After being a widow for eight years, I recently remarried, and when I chose my 4-year-old great-granddaughter for my flower girl, Sis criticized me by saying, "Older couples do not have flower girls at their second wedding."She also criticized the write-up of my recent wedding in the local newspaper. She said I should not have named all the out-of-town guests, told where they came from and how they were related to the bride or groom - the list was too long and boring.
Abby, I never criticized any of her weddings, and she has been married six times. (Three times before she was 45, and three times after.)

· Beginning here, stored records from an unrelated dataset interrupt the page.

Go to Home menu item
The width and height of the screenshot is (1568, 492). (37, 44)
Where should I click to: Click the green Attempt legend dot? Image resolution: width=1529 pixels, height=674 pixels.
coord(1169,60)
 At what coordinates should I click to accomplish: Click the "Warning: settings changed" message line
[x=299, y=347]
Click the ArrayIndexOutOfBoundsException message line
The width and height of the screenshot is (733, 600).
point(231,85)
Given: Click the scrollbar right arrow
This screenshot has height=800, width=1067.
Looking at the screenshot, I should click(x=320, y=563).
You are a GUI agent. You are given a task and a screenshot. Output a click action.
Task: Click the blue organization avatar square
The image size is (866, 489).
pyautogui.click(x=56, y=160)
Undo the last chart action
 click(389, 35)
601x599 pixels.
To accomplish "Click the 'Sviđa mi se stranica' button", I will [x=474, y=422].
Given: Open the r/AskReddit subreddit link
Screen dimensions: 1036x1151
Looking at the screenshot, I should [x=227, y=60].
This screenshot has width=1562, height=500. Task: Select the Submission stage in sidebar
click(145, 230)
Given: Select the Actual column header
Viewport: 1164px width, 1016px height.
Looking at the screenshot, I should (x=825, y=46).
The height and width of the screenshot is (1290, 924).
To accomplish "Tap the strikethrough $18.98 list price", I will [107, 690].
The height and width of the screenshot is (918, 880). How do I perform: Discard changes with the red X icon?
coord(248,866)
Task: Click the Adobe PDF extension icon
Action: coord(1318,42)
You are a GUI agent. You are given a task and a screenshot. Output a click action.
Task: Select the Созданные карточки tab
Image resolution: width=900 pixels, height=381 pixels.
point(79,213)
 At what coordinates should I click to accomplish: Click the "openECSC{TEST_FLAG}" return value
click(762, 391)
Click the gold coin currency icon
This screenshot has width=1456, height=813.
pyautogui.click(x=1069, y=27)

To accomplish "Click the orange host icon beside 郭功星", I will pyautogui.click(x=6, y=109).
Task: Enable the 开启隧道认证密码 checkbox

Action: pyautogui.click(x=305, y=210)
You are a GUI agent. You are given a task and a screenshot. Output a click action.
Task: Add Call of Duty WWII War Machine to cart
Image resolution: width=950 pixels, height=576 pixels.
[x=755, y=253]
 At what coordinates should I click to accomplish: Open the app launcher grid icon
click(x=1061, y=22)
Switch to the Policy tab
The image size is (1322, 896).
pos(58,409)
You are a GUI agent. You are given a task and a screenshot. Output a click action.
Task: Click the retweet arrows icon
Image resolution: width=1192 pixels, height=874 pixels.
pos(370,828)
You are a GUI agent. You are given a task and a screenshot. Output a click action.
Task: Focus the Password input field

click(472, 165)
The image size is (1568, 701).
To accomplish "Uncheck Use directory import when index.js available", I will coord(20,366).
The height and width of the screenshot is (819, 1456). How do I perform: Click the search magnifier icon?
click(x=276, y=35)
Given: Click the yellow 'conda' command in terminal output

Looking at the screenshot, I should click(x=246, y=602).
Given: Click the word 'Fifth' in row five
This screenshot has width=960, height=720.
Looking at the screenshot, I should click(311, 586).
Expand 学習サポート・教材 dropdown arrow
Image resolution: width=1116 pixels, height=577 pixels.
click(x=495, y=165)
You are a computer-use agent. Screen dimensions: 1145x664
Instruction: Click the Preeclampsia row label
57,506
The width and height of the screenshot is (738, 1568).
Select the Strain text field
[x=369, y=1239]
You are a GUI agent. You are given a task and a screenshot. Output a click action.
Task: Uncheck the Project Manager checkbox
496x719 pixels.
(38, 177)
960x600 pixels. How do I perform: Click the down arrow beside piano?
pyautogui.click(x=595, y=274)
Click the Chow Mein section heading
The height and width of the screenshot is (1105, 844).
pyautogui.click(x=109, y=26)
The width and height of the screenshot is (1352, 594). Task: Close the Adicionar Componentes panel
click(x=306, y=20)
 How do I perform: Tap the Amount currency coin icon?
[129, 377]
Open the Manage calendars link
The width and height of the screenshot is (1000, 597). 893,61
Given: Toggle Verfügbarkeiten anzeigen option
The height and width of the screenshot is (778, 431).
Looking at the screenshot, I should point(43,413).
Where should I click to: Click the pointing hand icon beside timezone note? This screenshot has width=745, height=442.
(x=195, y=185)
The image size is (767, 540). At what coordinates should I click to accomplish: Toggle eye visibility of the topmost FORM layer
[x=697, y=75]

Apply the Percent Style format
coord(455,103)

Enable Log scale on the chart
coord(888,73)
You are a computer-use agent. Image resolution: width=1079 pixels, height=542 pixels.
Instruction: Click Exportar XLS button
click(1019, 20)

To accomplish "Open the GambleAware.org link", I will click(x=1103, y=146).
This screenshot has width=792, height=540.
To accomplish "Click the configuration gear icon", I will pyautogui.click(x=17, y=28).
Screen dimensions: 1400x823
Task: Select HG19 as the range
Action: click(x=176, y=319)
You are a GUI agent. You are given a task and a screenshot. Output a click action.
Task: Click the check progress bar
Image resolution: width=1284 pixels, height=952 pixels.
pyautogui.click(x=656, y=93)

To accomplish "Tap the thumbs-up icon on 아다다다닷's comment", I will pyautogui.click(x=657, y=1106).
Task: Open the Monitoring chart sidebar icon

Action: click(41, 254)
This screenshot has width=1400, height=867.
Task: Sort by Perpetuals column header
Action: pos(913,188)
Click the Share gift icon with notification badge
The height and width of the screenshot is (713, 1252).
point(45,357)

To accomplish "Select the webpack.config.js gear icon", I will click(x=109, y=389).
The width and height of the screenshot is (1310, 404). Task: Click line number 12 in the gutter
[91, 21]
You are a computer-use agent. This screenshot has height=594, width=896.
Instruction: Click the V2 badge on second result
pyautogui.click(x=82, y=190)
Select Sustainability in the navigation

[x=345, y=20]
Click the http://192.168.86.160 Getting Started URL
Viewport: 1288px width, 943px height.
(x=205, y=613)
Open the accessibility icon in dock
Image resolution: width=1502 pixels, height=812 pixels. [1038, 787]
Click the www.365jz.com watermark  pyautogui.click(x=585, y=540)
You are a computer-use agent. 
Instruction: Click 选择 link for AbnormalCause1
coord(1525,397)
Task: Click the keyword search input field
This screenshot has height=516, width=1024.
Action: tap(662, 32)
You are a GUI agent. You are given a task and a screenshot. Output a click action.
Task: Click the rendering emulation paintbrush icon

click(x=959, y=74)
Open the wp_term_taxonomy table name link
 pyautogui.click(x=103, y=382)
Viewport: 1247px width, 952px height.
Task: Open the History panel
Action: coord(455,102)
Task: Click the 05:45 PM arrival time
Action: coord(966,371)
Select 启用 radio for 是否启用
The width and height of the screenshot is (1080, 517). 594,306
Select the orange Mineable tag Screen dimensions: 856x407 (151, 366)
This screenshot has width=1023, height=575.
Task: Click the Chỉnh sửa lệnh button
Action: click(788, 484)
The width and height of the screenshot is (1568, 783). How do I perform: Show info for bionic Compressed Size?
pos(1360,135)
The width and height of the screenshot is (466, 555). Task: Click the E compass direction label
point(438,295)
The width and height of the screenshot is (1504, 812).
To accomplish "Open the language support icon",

I am enclosing the write-up of my wedding that she criticized. Please give me your honest opinion of it. - SICK OF SISTER'S CRITICISM
DEAR SICK: I think the write-up is lovely. Perhaps your sister isn't aware that it is customary to list all the out-of-town guests, where they came from and their relationship to the bride or groom.
Don't be too hard on your sister, dear. Some older siblings tend to criticize their younger siblings out of habit.
DEAR ABBY: If you can spare the space in your column, I would like to offer some advice to anyone contemplating marriage or living with someone.
Before you move into the house or apartment, divide ALL of the storage space equitably: that drawer is yours, this drawer is mine; that shelf is yours, this shelf is mine; that closet is yours, this closet is mine, etc. If you don't, you might wake up one day and discover you have been living with a pack rat.
By then it will be too late. Every drawer, every shelf, every closet, space beneath the bed, every nook and cranny will be filled with her or his valued possessions, memorabilia, souvenirs, etc. Mopping, vacuuming and dusting will become a memory.
I learned too late. I've tried pleading, compromising and even threatening to leave. All to no avail. The accumulating goes on and on.
Establish the ground rules at the beginning. It prevents problems later on. Remember, pack rats are not easy to identify. They come in all shapes, sizes, colors and sexes.
Please don't indicate where this came from. Let the pack rats of the world wonder if this letter was written by their spouses or live-in companions. Sign me . . . OUT OF SPACE, OUT OF PATIENCE AND ABOUT TO BE OUT OF HERE
CONFIDENTIAL TO "UNMARRIED, PREGNANT AND TORN BETWEEN THE DEVIL AND THE DEEP BLUE SEA": Since you are morally opposed to abortion, and your only problem is whether to keep your baby or give it up for adoption, I urge you to go to an organization called Birthright. It is very much concerned about women in your plight and will help you to make a decision you can live with. God bless you. I wish you well.